Things that we tried but decided were not good ideas.
Using more aggressive calling conventions/inlining in ceval
The Py_LOCAL/Py_LOCAL_INLINE macros can be used instead of static to force the use of a more efficient C calling convention, on platforms that support that. We tried applying that to ceval, and saw small speedups on some platforms, and somewhat larger slowdowns on others.
Adding the ability to pre-allocate builtin list storage. At best we can speed up appends by about 7-8% for lists of 50-100 elements. For the large part the benefit is 0-2%. For lists under 20 elements, peformance is actually reduced when pre-allocating.
CPython spends considerable time moving exception info around among thread states, frame objects, and the sys module. This code is complicated and under-documented. Patch 1145039 took a stab at reverse-engineering a weak invariant, and exploited it for a bit of speed. That worked fine so far as it went (and a variant was checked in), but it's likely more remains to be gotten. Alas, the tim-exc_sanity branch set up to try that consumed a lot of time fighting mysteries, and looks like it's more trouble than it's worth.

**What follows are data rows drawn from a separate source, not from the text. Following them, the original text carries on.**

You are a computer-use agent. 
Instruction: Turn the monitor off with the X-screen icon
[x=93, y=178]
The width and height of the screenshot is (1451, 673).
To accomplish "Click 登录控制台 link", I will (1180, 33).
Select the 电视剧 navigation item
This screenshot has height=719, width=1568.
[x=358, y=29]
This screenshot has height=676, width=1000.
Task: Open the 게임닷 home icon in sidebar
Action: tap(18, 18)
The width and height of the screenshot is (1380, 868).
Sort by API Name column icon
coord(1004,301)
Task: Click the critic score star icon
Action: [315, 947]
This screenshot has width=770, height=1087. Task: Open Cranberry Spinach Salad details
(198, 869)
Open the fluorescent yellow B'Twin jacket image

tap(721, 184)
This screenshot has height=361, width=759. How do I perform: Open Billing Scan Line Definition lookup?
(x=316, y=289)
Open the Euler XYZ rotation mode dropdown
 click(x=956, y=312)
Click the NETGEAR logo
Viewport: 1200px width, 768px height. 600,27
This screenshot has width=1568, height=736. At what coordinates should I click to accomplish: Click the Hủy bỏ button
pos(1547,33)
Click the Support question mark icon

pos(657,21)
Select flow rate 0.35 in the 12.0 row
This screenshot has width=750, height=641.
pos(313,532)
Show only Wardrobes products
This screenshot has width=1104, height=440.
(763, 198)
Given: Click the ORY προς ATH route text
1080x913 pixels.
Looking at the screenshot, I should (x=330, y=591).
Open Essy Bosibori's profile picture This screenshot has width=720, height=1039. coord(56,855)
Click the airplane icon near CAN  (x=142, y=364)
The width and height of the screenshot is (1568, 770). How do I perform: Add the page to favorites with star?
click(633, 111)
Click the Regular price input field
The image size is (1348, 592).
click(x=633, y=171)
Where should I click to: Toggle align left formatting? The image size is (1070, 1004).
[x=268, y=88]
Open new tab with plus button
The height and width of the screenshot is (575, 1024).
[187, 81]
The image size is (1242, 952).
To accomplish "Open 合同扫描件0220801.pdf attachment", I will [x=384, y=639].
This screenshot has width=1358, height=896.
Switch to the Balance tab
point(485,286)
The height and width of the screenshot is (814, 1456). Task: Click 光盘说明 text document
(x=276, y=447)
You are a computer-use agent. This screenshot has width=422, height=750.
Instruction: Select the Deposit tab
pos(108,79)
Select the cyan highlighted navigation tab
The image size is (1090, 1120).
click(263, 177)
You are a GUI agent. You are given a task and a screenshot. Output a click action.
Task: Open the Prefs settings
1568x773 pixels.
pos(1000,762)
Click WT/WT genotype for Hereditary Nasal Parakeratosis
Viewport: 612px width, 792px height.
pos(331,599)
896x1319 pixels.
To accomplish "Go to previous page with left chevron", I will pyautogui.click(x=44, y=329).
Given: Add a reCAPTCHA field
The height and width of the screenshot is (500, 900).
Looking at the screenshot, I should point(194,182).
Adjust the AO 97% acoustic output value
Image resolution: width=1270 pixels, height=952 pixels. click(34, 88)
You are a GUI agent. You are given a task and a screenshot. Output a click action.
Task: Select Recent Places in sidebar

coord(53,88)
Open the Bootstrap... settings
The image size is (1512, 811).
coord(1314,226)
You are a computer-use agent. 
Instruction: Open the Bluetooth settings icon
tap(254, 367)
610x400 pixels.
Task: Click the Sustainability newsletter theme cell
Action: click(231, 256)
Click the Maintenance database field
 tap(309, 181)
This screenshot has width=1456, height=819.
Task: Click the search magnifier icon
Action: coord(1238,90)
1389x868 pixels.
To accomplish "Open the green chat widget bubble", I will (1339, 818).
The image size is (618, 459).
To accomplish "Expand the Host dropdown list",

Singleton of StopIteration
As part of the new exceptions implementation, we tried making a singleton StopIteration instance. No speedup was detected. This is primarily due to most uses of StopIteration using the type object directly (ie "raise StopIteration" vs. "raise StopIteration()"). Even for a crafted test case where the instance use was forced there was no detectable change in speed.
Making a PyDict_GET_SIZE like PyTuple_GET_SIZE doesn't give a measurable improvement in pybench or pystone. This is likely because the compiler notices that those functions that use it have alreaday done NULL checks and frequently PyDict_Check so we aren't telling it anything it didn't already know.
Conversely changing all Py(Tuple|List)_GET_SIZE to point to plain Size has no measurable slowdown! Well, in the range of 0.5%, which may just be noise. Switching the #define to the real functions generates some spurious warnings because the regular methods expect PyObjects and not the more specific types.
One man-day was spent trying to seperate the dicts used in namespaces (module.dict, instance/type/class dicts) the result was changing over a quarter of the PyDict* macros in the trunk to PySymdict (over half if you exclude Modules/). This was such a massive change it was abandoned after sprint Day1.
Switching to 64-bit ints on 32-bit platforms
Tested out an idea about switching Python "integer" types to use 64 bits instead of 32 bits on 32-bit platforms. In the end, it would have been a major pain to do, and while it would have resulted in 34% performance improvements for apps that use integers between 32 and 64 bits, it would have been around a 10% slow-down for apps that only use 32-bit numbers. Decided not to do it for those reasons.
Pymalloc with VC8
Tried not using the pymalloc module in the VC8 windows build environment. MS boasts of its own fast small block allocator, but it turned out not to work. Possibly it needs to be explicitly turned on!
Disabling the Unicode classification stuff (isupper) and using the c-runtime supplied one, turned out to be much slower. no surprises.